▸ **What you need to do**:
What is needed is an exact transcription of every record.

Stored items
※
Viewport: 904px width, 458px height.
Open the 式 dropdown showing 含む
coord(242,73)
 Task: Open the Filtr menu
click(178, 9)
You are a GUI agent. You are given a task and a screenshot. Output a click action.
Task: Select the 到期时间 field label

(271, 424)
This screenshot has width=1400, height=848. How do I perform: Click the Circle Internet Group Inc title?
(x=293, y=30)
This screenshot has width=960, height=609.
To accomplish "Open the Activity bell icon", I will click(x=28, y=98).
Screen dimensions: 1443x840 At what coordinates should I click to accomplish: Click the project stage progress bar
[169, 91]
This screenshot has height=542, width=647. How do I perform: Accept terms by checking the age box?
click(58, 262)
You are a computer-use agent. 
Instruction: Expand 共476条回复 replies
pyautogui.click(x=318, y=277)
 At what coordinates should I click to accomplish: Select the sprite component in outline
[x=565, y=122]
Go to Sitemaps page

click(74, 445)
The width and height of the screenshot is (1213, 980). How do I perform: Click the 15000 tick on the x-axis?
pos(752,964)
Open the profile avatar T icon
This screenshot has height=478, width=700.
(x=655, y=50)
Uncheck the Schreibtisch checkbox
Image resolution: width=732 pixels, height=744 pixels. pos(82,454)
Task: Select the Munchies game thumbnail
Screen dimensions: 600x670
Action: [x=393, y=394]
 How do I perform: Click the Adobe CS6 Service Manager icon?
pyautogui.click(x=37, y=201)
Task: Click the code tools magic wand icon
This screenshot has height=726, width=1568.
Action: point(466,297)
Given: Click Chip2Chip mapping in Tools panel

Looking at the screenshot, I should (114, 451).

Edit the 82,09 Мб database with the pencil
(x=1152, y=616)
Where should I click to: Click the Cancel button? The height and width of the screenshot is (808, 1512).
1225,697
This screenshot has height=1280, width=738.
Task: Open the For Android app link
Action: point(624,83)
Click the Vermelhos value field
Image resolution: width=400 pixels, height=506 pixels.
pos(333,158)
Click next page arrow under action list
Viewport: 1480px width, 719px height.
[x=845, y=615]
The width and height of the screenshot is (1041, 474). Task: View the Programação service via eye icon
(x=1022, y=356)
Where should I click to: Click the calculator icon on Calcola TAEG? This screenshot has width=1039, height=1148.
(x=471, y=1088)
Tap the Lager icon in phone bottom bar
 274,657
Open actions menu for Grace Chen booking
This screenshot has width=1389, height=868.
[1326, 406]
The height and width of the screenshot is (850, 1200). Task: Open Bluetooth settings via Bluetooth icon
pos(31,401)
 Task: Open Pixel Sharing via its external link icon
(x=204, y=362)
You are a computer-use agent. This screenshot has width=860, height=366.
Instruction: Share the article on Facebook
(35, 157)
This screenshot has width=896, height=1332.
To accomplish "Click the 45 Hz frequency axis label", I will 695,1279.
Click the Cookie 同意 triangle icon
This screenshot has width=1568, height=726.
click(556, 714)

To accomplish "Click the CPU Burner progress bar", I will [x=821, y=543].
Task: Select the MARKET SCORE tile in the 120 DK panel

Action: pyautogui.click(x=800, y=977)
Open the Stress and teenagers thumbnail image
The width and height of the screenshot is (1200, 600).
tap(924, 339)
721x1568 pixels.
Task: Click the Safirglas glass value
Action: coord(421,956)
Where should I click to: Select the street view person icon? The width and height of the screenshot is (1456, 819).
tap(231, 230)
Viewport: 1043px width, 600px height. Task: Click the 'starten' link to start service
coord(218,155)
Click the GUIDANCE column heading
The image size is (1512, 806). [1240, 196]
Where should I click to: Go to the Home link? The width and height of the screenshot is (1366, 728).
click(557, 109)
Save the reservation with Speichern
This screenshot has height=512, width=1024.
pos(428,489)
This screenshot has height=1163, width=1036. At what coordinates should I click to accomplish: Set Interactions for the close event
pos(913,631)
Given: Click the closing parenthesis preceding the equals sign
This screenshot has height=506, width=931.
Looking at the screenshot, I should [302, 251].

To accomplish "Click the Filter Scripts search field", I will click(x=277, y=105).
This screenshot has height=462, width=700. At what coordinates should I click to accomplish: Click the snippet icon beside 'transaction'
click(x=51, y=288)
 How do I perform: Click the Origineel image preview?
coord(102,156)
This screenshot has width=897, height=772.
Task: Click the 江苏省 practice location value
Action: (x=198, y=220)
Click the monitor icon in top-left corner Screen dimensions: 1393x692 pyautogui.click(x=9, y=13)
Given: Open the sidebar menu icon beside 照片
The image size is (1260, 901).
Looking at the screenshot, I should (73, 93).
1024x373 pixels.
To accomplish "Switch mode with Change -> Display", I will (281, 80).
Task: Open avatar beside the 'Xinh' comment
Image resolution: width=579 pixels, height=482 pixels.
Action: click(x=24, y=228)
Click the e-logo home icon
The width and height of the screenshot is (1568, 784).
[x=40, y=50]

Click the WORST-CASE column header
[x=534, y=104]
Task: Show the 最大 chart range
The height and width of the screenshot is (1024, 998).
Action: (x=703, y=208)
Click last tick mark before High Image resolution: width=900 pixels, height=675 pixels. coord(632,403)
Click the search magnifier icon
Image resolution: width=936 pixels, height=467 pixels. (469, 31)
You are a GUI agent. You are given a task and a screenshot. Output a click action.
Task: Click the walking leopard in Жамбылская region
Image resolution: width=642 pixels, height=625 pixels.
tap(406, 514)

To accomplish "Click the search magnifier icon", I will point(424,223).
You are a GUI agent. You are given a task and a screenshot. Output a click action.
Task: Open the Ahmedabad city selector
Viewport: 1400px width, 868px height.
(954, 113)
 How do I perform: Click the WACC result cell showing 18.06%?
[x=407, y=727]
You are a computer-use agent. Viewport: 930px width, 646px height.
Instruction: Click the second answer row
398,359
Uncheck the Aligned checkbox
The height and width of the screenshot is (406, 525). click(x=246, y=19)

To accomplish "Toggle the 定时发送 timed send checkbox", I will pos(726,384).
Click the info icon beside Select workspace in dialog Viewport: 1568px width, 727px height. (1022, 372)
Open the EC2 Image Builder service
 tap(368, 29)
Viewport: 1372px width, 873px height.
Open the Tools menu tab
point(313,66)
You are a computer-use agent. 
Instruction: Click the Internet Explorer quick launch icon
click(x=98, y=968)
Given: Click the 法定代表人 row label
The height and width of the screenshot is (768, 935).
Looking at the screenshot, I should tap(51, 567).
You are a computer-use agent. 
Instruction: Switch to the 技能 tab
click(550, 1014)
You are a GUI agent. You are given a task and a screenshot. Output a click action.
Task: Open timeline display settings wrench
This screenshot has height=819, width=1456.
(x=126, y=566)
※
▸ **Answer for this exercise**:
Viewport: 904px width, 458px height.
Open the 式 dropdown showing 含む
coord(242,73)
 Task: Open the Filtr menu
click(178, 9)
You are a GUI agent. You are given a task and a screenshot. Output a click action.
Task: Select the 到期时间 field label

(271, 424)
This screenshot has width=1400, height=848. How do I perform: Click the Circle Internet Group Inc title?
(x=293, y=30)
This screenshot has width=960, height=609.
To accomplish "Open the Activity bell icon", I will click(x=28, y=98).
Screen dimensions: 1443x840 At what coordinates should I click to accomplish: Click the project stage progress bar
[169, 91]
This screenshot has height=542, width=647. How do I perform: Accept terms by checking the age box?
click(58, 262)
You are a computer-use agent. 
Instruction: Expand 共476条回复 replies
pyautogui.click(x=318, y=277)
 At what coordinates should I click to accomplish: Select the sprite component in outline
[x=565, y=122]
Go to Sitemaps page

click(74, 445)
The width and height of the screenshot is (1213, 980). How do I perform: Click the 15000 tick on the x-axis?
pos(752,964)
Open the profile avatar T icon
This screenshot has height=478, width=700.
(x=655, y=50)
Uncheck the Schreibtisch checkbox
Image resolution: width=732 pixels, height=744 pixels. pos(82,454)
Task: Select the Munchies game thumbnail
Screen dimensions: 600x670
Action: [x=393, y=394]
 How do I perform: Click the Adobe CS6 Service Manager icon?
pyautogui.click(x=37, y=201)
Task: Click the code tools magic wand icon
This screenshot has height=726, width=1568.
Action: point(466,297)
Given: Click Chip2Chip mapping in Tools panel

Looking at the screenshot, I should (114, 451).

Edit the 82,09 Мб database with the pencil
(x=1152, y=616)
Where should I click to: Click the Cancel button? The height and width of the screenshot is (808, 1512).
1225,697
This screenshot has height=1280, width=738.
Task: Open the For Android app link
Action: point(624,83)
Click the Vermelhos value field
Image resolution: width=400 pixels, height=506 pixels.
pos(333,158)
Click next page arrow under action list
Viewport: 1480px width, 719px height.
[x=845, y=615]
The width and height of the screenshot is (1041, 474). Task: View the Programação service via eye icon
(x=1022, y=356)
Where should I click to: Click the calculator icon on Calcola TAEG? This screenshot has width=1039, height=1148.
(x=471, y=1088)
Tap the Lager icon in phone bottom bar
 274,657
Open actions menu for Grace Chen booking
This screenshot has width=1389, height=868.
[1326, 406]
The height and width of the screenshot is (850, 1200). Task: Open Bluetooth settings via Bluetooth icon
pos(31,401)
 Task: Open Pixel Sharing via its external link icon
(x=204, y=362)
You are a computer-use agent. This screenshot has width=860, height=366.
Instruction: Share the article on Facebook
(35, 157)
This screenshot has width=896, height=1332.
To accomplish "Click the 45 Hz frequency axis label", I will 695,1279.
Click the Cookie 同意 triangle icon
This screenshot has width=1568, height=726.
click(556, 714)

To accomplish "Click the CPU Burner progress bar", I will [x=821, y=543].
Task: Select the MARKET SCORE tile in the 120 DK panel

Action: pyautogui.click(x=800, y=977)
Open the Stress and teenagers thumbnail image
The width and height of the screenshot is (1200, 600).
tap(924, 339)
721x1568 pixels.
Task: Click the Safirglas glass value
Action: coord(421,956)
Where should I click to: Select the street view person icon? The width and height of the screenshot is (1456, 819).
tap(231, 230)
Viewport: 1043px width, 600px height. Task: Click the 'starten' link to start service
coord(218,155)
Click the GUIDANCE column heading
The image size is (1512, 806). [1240, 196]
Where should I click to: Go to the Home link? The width and height of the screenshot is (1366, 728).
click(557, 109)
Save the reservation with Speichern
This screenshot has height=512, width=1024.
pos(428,489)
This screenshot has height=1163, width=1036. At what coordinates should I click to accomplish: Set Interactions for the close event
pos(913,631)
Given: Click the closing parenthesis preceding the equals sign
This screenshot has height=506, width=931.
Looking at the screenshot, I should [302, 251].

To accomplish "Click the Filter Scripts search field", I will click(x=277, y=105).
This screenshot has height=462, width=700. At what coordinates should I click to accomplish: Click the snippet icon beside 'transaction'
click(x=51, y=288)
 How do I perform: Click the Origineel image preview?
coord(102,156)
This screenshot has width=897, height=772.
Task: Click the 江苏省 practice location value
Action: (x=198, y=220)
Click the monitor icon in top-left corner Screen dimensions: 1393x692 pyautogui.click(x=9, y=13)
Given: Open the sidebar menu icon beside 照片
The image size is (1260, 901).
Looking at the screenshot, I should (73, 93).
1024x373 pixels.
To accomplish "Switch mode with Change -> Display", I will (281, 80).
Task: Open avatar beside the 'Xinh' comment
Image resolution: width=579 pixels, height=482 pixels.
Action: click(x=24, y=228)
Click the e-logo home icon
The width and height of the screenshot is (1568, 784).
[x=40, y=50]

Click the WORST-CASE column header
[x=534, y=104]
Task: Show the 最大 chart range
The height and width of the screenshot is (1024, 998).
Action: (x=703, y=208)
Click last tick mark before High Image resolution: width=900 pixels, height=675 pixels. coord(632,403)
Click the search magnifier icon
Image resolution: width=936 pixels, height=467 pixels. (469, 31)
You are a GUI agent. You are given a task and a screenshot. Output a click action.
Task: Click the walking leopard in Жамбылская region
Image resolution: width=642 pixels, height=625 pixels.
tap(406, 514)

To accomplish "Click the search magnifier icon", I will point(424,223).
You are a GUI agent. You are given a task and a screenshot. Output a click action.
Task: Open the Ahmedabad city selector
Viewport: 1400px width, 868px height.
(954, 113)
 How do I perform: Click the WACC result cell showing 18.06%?
[x=407, y=727]
You are a computer-use agent. Viewport: 930px width, 646px height.
Instruction: Click the second answer row
398,359
Uncheck the Aligned checkbox
The height and width of the screenshot is (406, 525). click(x=246, y=19)

To accomplish "Toggle the 定时发送 timed send checkbox", I will pos(726,384).
Click the info icon beside Select workspace in dialog Viewport: 1568px width, 727px height. (1022, 372)
Open the EC2 Image Builder service
 tap(368, 29)
Viewport: 1372px width, 873px height.
Open the Tools menu tab
point(313,66)
You are a computer-use agent. 
Instruction: Click the Internet Explorer quick launch icon
click(x=98, y=968)
Given: Click the 法定代表人 row label
The height and width of the screenshot is (768, 935).
Looking at the screenshot, I should tap(51, 567).
You are a computer-use agent. 
Instruction: Switch to the 技能 tab
click(550, 1014)
You are a GUI agent. You are given a task and a screenshot. Output a click action.
Task: Open timeline display settings wrench
This screenshot has height=819, width=1456.
(x=126, y=566)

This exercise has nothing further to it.